** DATA SHOWN follows **
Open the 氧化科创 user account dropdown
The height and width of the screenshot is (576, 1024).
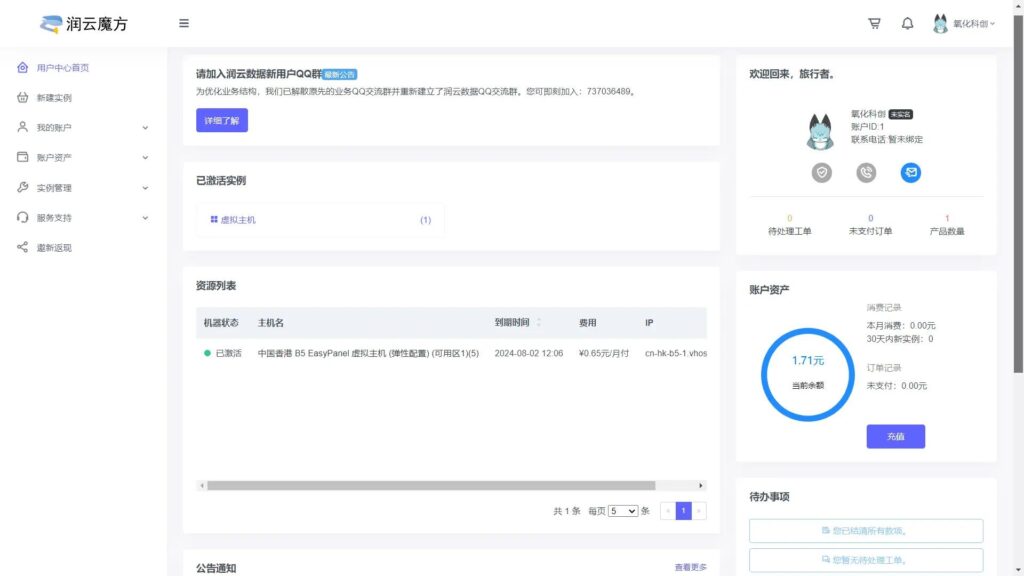click(964, 24)
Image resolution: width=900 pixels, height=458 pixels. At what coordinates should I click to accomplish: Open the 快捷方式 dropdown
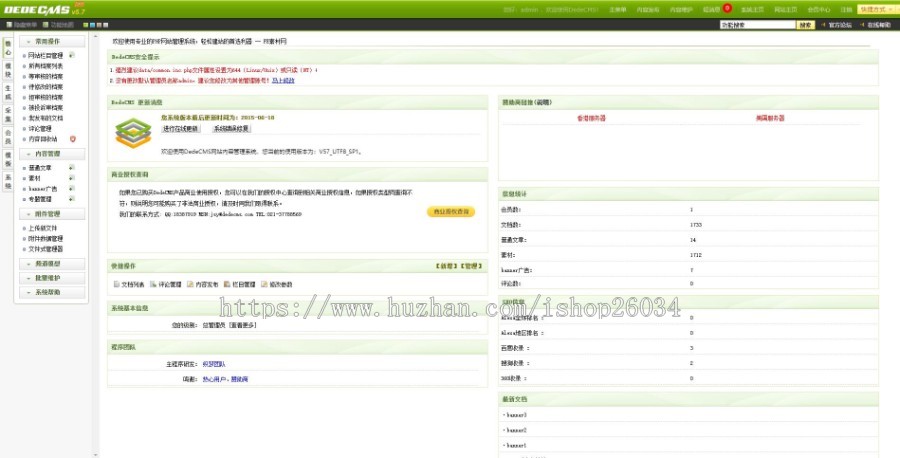point(877,9)
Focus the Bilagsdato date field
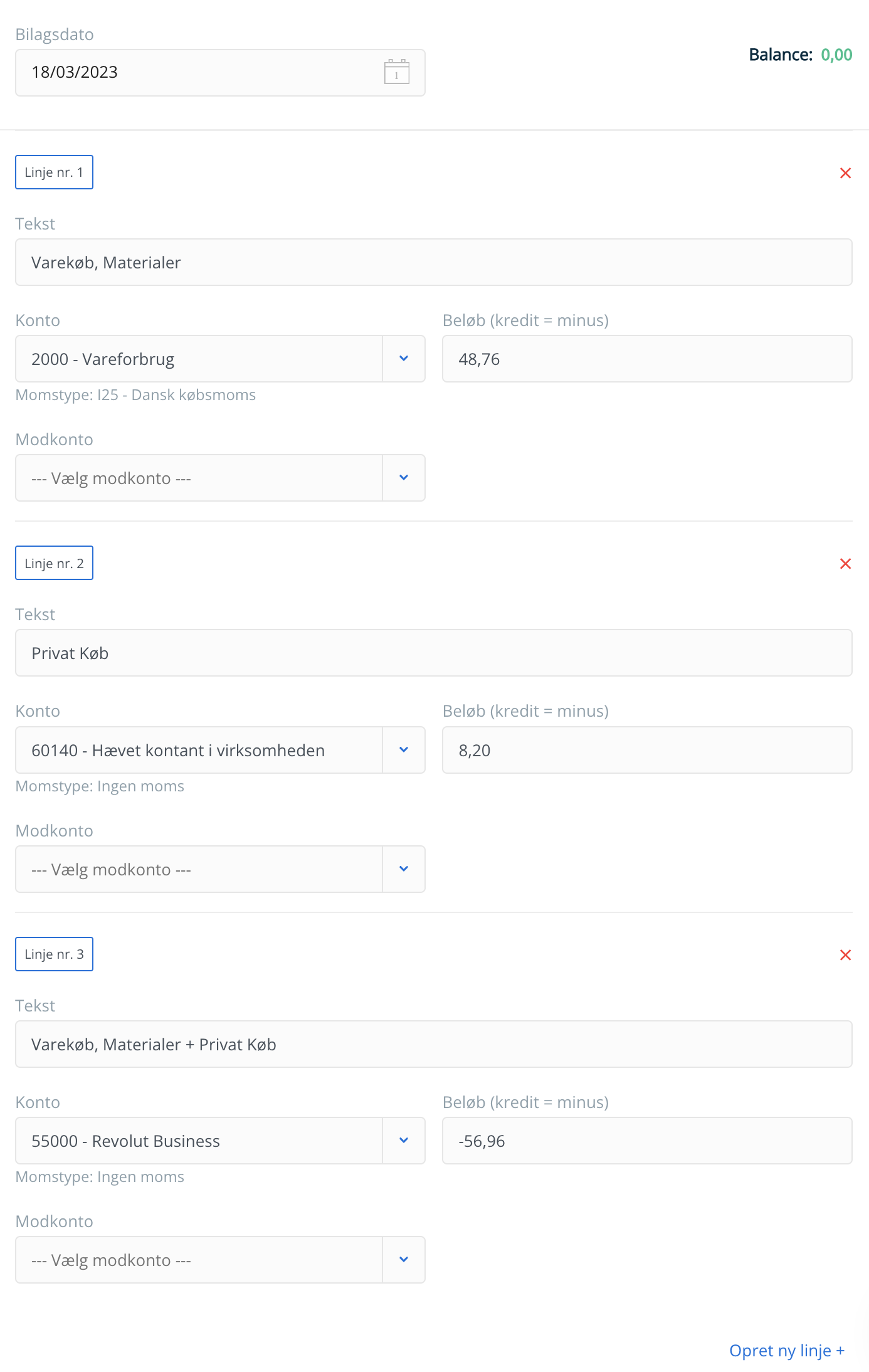 coord(194,73)
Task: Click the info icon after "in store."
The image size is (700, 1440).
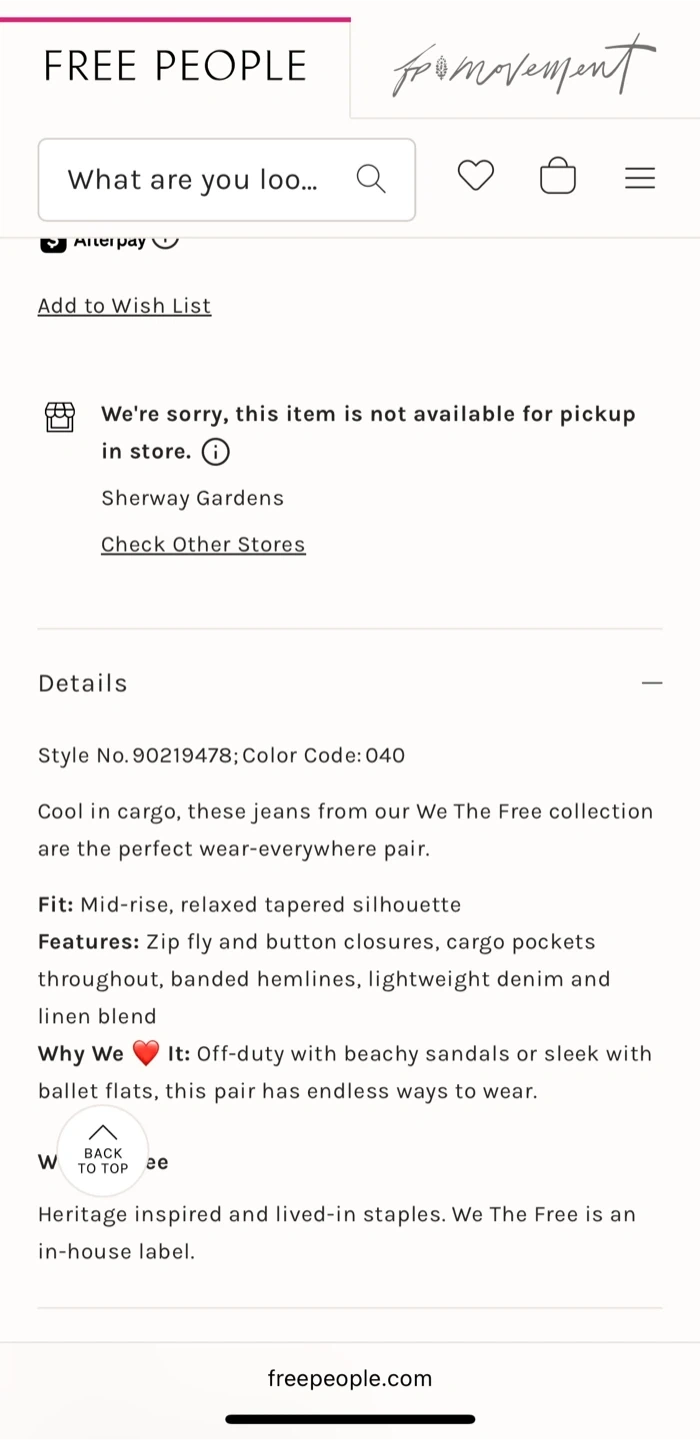Action: pos(216,452)
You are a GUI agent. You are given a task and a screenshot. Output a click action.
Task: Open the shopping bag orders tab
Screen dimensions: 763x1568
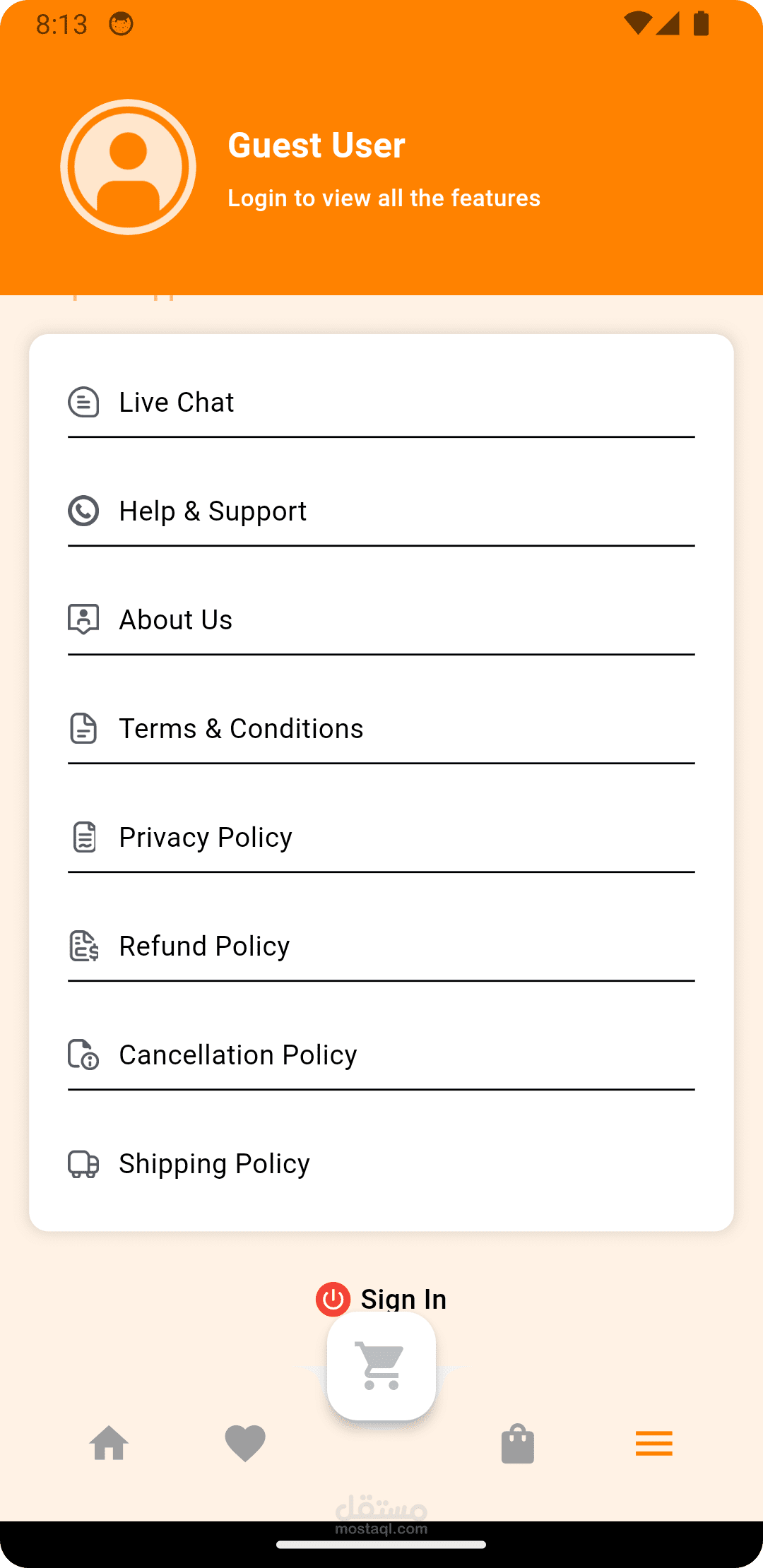click(x=518, y=1443)
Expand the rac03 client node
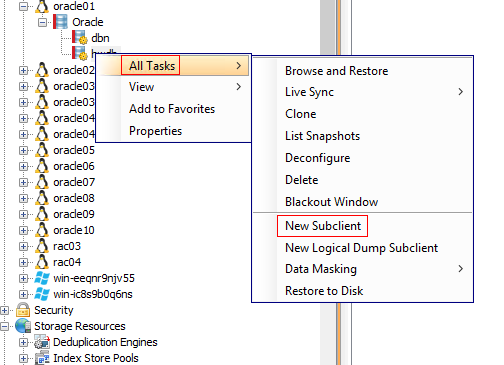Image resolution: width=504 pixels, height=365 pixels. click(23, 246)
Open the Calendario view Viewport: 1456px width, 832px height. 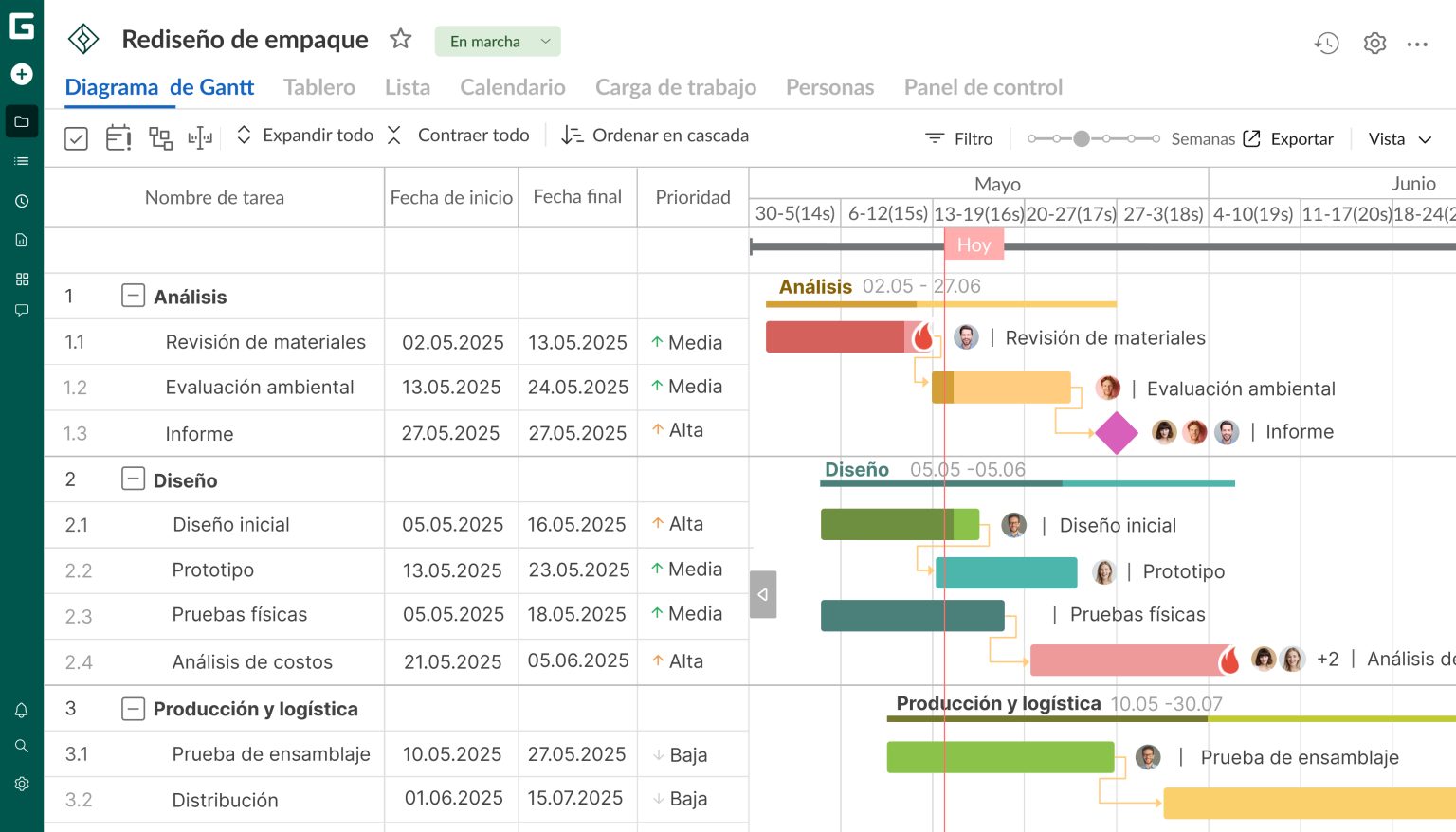point(512,87)
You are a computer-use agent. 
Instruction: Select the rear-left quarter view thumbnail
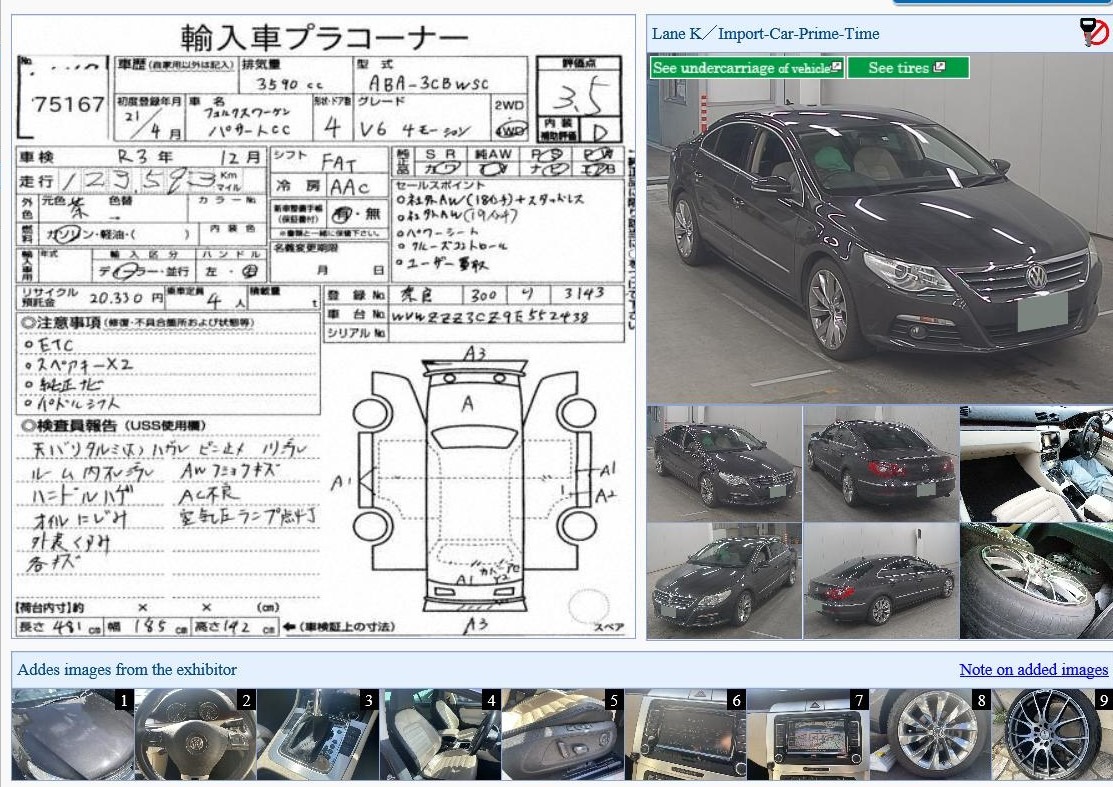880,581
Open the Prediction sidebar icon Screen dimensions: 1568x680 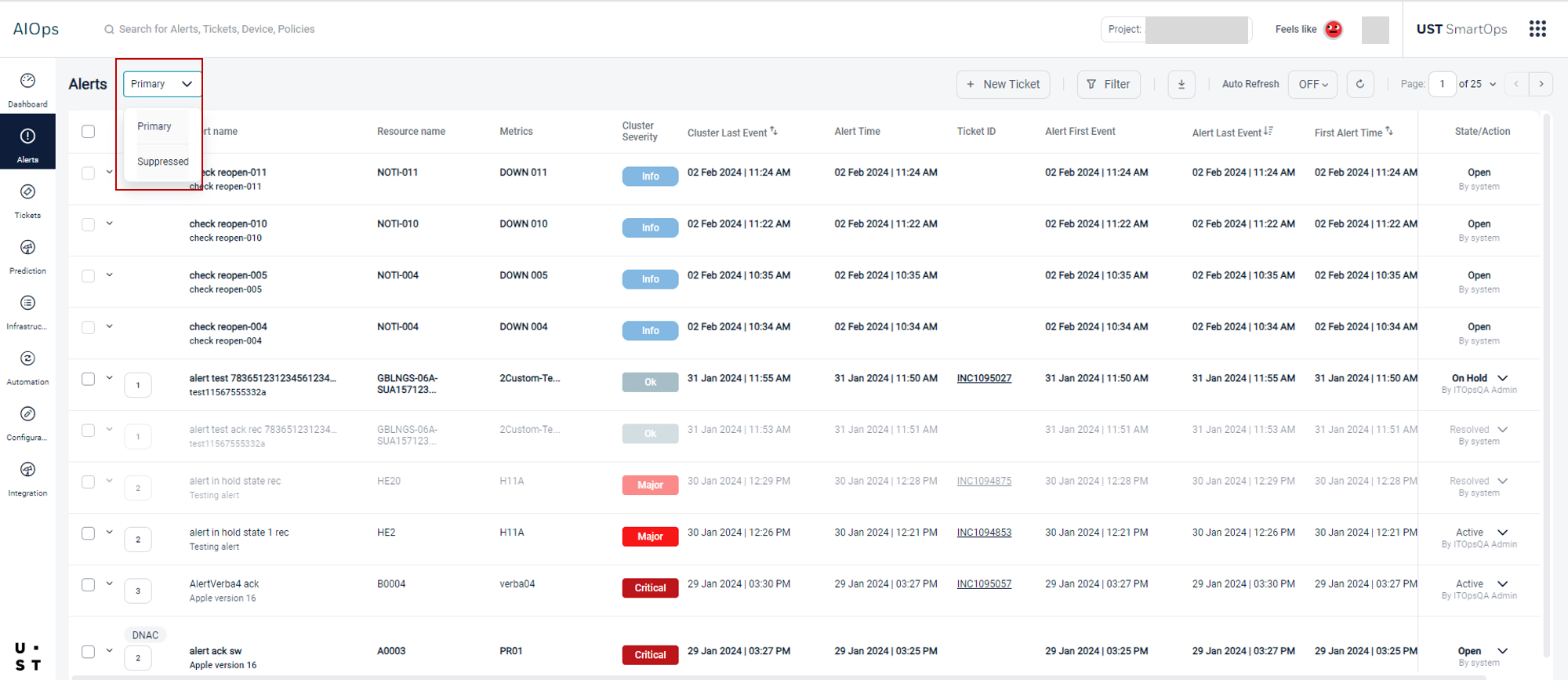[27, 249]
** End of DATA SHOWN **
Using the entries above, state how many lines contain the string "agent"; the number is all that is needed.

RESULT OF THE EXERCISE:
2